Bootstrap an OBO Library ontology
http://incatools.github.io/ontology-development-kit/
BSD 3-Clause "New" or "Revised" License
219 stars 54 forks source link

Goals that download: Check for MD5 hashes first #840

Open joeflack4 opened 1 year ago

joeflack4 commented 1 year ago

Overview

Some make goals involve downloading the latest releases of artefacts at some stable URL. However, oftentimes when the goal is run, there has not been a change to the release artefact and the goal downloads it anyway. This results in slower build times.
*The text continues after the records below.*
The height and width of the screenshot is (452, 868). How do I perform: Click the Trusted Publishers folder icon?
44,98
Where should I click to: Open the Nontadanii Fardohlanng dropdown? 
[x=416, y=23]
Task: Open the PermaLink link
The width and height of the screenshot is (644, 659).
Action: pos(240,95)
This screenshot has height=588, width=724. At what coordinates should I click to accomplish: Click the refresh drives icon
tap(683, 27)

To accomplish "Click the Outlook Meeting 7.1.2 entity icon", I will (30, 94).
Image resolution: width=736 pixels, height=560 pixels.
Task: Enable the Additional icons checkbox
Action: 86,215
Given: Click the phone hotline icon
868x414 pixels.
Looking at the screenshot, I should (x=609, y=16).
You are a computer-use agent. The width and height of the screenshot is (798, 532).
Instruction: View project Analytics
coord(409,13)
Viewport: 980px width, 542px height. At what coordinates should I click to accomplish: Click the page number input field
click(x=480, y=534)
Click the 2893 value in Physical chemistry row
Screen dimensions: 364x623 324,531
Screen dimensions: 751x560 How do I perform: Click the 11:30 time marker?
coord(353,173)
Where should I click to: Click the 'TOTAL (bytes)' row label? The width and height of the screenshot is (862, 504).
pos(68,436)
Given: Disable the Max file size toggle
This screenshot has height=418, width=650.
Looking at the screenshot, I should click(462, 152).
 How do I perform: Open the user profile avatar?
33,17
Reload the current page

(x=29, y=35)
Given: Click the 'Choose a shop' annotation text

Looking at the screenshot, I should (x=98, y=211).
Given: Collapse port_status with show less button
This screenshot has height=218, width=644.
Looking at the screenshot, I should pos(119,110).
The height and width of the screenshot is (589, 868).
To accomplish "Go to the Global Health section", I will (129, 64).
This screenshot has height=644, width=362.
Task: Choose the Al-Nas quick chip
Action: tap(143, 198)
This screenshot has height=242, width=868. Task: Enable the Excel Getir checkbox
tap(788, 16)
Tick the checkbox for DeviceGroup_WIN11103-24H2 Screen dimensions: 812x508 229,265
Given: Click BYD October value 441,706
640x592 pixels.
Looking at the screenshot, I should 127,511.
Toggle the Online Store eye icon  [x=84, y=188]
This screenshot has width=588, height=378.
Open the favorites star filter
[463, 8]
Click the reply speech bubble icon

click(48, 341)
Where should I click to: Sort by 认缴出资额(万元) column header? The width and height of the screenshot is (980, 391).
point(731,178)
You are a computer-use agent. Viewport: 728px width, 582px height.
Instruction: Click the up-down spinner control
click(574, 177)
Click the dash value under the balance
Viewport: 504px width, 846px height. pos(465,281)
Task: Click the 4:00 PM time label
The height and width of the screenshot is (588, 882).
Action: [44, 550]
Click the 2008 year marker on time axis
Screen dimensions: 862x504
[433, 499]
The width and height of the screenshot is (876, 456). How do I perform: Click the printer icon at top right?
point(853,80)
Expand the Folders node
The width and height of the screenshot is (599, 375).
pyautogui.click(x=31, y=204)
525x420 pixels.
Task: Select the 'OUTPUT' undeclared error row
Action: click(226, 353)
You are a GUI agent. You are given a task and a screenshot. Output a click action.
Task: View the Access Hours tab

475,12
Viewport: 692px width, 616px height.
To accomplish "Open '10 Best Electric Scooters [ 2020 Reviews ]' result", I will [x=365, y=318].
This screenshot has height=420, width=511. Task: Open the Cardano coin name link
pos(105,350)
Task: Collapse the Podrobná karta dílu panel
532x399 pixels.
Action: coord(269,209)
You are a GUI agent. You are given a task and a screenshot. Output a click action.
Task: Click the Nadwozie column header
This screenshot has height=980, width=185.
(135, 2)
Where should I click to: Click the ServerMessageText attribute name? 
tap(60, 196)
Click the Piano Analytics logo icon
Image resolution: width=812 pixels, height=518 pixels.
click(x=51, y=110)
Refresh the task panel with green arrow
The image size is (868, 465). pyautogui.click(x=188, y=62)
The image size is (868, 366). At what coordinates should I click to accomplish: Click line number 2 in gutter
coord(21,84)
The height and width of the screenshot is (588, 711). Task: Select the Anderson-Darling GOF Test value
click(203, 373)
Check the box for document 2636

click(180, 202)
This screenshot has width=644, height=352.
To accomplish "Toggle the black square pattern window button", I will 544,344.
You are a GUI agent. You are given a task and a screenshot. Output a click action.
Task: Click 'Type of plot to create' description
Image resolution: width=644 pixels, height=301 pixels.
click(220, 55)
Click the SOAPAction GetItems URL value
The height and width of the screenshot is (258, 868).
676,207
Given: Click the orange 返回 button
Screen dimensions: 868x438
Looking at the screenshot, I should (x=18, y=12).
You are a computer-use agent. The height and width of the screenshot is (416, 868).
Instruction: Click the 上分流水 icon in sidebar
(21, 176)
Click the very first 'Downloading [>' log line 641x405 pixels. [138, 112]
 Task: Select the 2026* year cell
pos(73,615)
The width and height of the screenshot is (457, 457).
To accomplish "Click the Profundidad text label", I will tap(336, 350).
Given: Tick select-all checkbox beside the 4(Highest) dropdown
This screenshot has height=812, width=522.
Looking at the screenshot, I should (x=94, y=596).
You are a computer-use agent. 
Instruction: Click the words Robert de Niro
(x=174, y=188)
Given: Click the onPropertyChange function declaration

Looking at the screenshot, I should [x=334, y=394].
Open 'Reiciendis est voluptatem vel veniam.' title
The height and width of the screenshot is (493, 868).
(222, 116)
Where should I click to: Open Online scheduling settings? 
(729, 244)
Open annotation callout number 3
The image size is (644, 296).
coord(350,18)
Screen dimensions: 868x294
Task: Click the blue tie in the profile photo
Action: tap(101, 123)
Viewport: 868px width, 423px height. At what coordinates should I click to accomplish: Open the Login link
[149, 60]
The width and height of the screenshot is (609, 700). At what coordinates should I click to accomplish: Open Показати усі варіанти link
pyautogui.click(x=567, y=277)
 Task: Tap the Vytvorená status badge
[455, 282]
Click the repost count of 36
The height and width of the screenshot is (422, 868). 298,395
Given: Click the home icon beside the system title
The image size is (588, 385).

One solution: Add a way to set/get file hashes (e.g. MD5). Before downloading, check the local hash against the hash at the remote. If they are the same, skip the download.

Implementation

  1. Artefact publishing parties would need to store the hash somewhere easily accessible. The best way is probably at a URL with a pattern like this: [NORMAL_ARTEFACT_URL].md5 For example https://github.com/monarch-initiative/omim/releases/latest/omim.ttl.md5
  2. Create a ShellScript or Python file (or simply insert/update the code block at the beginning of the make goal) that takes the normal artefact url and the path to the local copy of the file as params, constructs the MD5 URL, gets the md5, also checks the md5 of the local file (if the file exists), compares them, and returns a boolean (say, TRUE if the hashes match).
  3. If the hashes match, skip the download.

If for some reason it's impossible for the artefact publishing party to store the hash at a URL with the pattern described above, perhaps they could store it somewhere else (ideally another file at a URL with no contents other than the hash) instead, and we could have some kind of registry for those URLs.

gouttegd commented 1 year ago

The prepare_release goal in the ODK should also take care of computing the hashes for the release products, otherwise I fear that nobody is ever going to take the time to make the .md5 files “manually“.

If for some reason it's impossible for the artefact publishing party to store the hash at a URL with the pattern described above, perhaps they could store it somewhere else (ideally another file at a URL with no contents other than the hash) instead, and we could have some kind of registry for those URLs.

Very reluctant to do that. We are already dependent on one centralised system (purl.obolibrary.org) to distribute the ontologies themselves, let’s not add another one just to distribute the hashes.

If the “publishing party” can host somewhere artefacts that are easily in the range of dozens if not hundreds of MB, surely they can host hash files. If they can’t, too bad, but let’s just download the artefacts systematically then.